Все, что я знаю, так это то, что мое существование было бы безнадежно пустым, лишенным всяких ощущений, если бы у меня не было дружбы с Чесом Тоддом. Конечно, моя работа удовлетворяла меня на профессиональном уровне, но она не заполняла полностью ни мою душу, ни мой ум, ни мое сердце. Мне требовалось еще кое-что. Подозреваю, у меня была необходимость в личных переживаниях.
Чес спросил моего совета, каким образом он должен вести себя, чтобы помочь своему брату, и как лучше руководить намерениями его племянницы Тани убежать из дому. Это было очень важно для меня, поскольку демонстрировало его веру в мои возможности. А также его желание принять от меня помощь. Это был знак возрастающей между нами близости.
— Чес, — сказала я, — я разделяю твое волнение из-за брата, и мне бы очень хотелось предложить простое и эффективное решение, но я не могу. Некоторые проблемы не решаются, ты знаешь это.
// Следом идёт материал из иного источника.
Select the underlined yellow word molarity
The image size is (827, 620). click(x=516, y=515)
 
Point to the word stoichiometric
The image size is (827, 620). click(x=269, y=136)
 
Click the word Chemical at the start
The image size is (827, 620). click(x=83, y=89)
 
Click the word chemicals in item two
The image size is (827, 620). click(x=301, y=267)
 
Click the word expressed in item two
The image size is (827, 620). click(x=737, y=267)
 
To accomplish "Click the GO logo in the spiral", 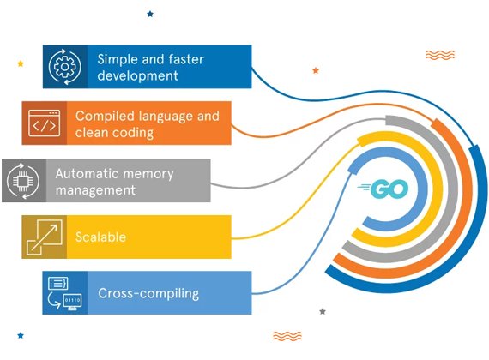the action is (383, 189).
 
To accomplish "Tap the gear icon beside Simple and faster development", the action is (65, 67).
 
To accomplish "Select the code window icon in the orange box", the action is (45, 123).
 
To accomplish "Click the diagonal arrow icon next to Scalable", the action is (45, 237).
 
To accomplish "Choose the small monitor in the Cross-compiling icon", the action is (72, 302).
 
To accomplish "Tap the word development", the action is (137, 75).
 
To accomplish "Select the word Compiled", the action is (105, 117).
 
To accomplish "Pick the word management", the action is (95, 190).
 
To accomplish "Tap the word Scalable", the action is (100, 237).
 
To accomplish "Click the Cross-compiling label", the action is (148, 293).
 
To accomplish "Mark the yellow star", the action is (21, 63).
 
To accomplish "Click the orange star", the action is (316, 70).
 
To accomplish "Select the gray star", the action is (323, 311).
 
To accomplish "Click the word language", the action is (166, 117).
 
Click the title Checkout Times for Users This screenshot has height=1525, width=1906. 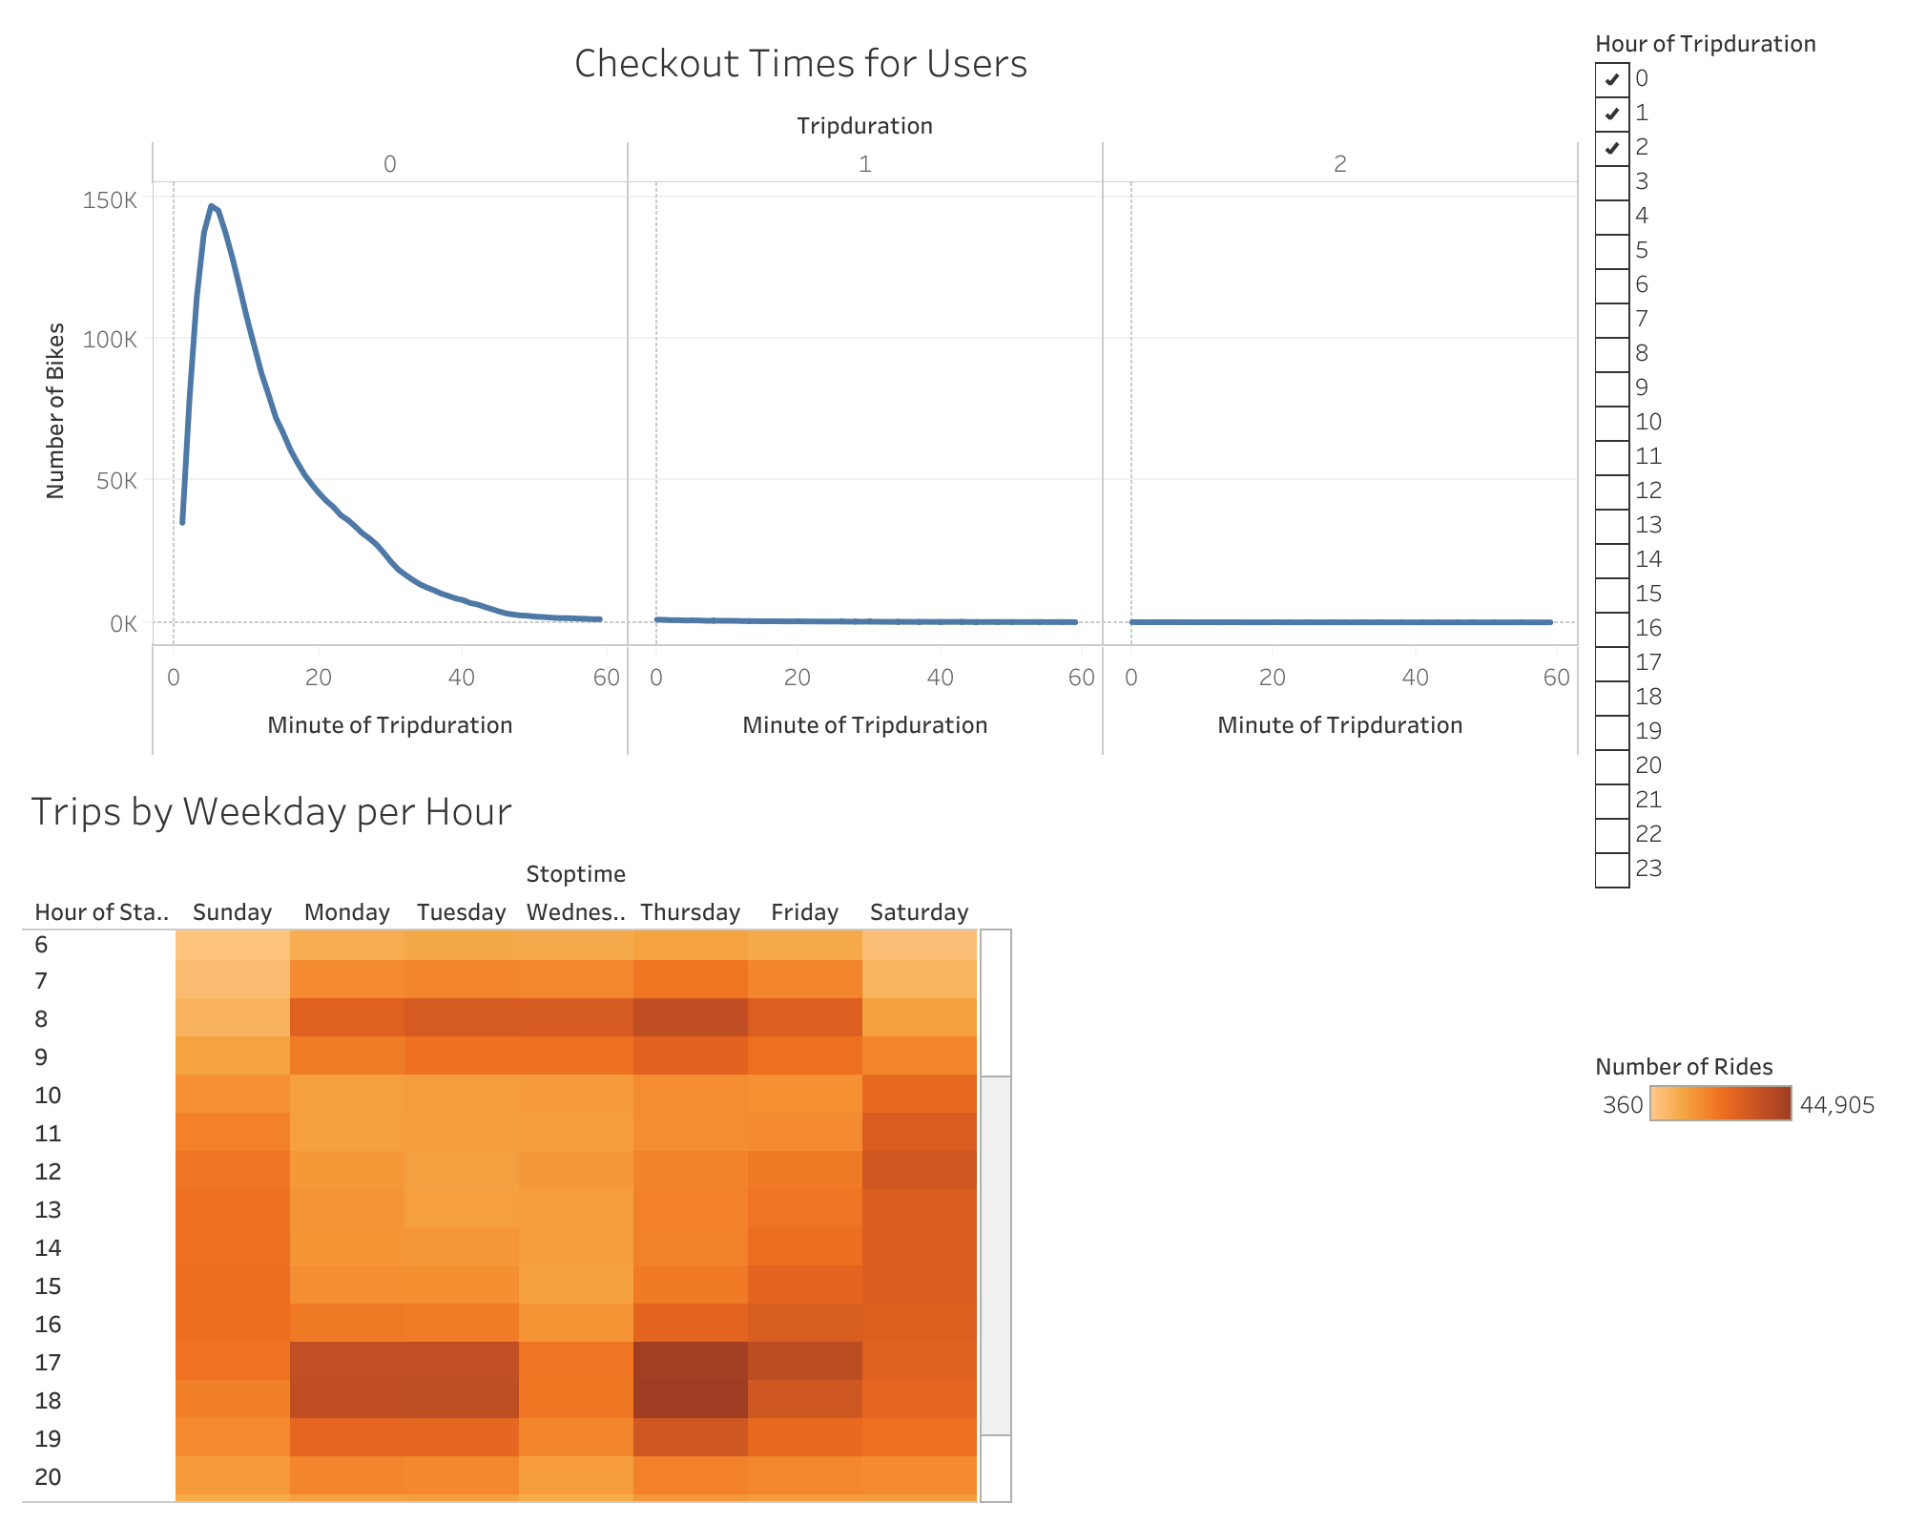click(800, 64)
— Не хочу этому верить, — нахмурился он. — Это означает, что я ни черта не могу сделать. Просто должен сидеть и смотреть, как погибает близкий мне человек. Герман говорил мне, что он встречался с тобой.
— В самом деле? — слегка удивилась я. — Да, у нас была одна предварительная встреча. Затем он перезвонил и сказал, что решил не продолжать.
— Вонючая задница, — проговорил Чес угрюмо. — Даже он признает это. Но он совершенно не хочет прилагать никаких усилий, чтобы измениться. Что касается Тани, она сказала, что они с Четом Бэрроу планируют убежать прямо перед началом занятий. Черри, как ты думаешь, мне следует сказать их родителям?
— Да, — ответила я, — обязательно. Я понимаю, что ты чувствуешь себя предателем по отношению к Тане и боишься потерять ее доверие, но все-таки безопасность детей должна быть на первом месте.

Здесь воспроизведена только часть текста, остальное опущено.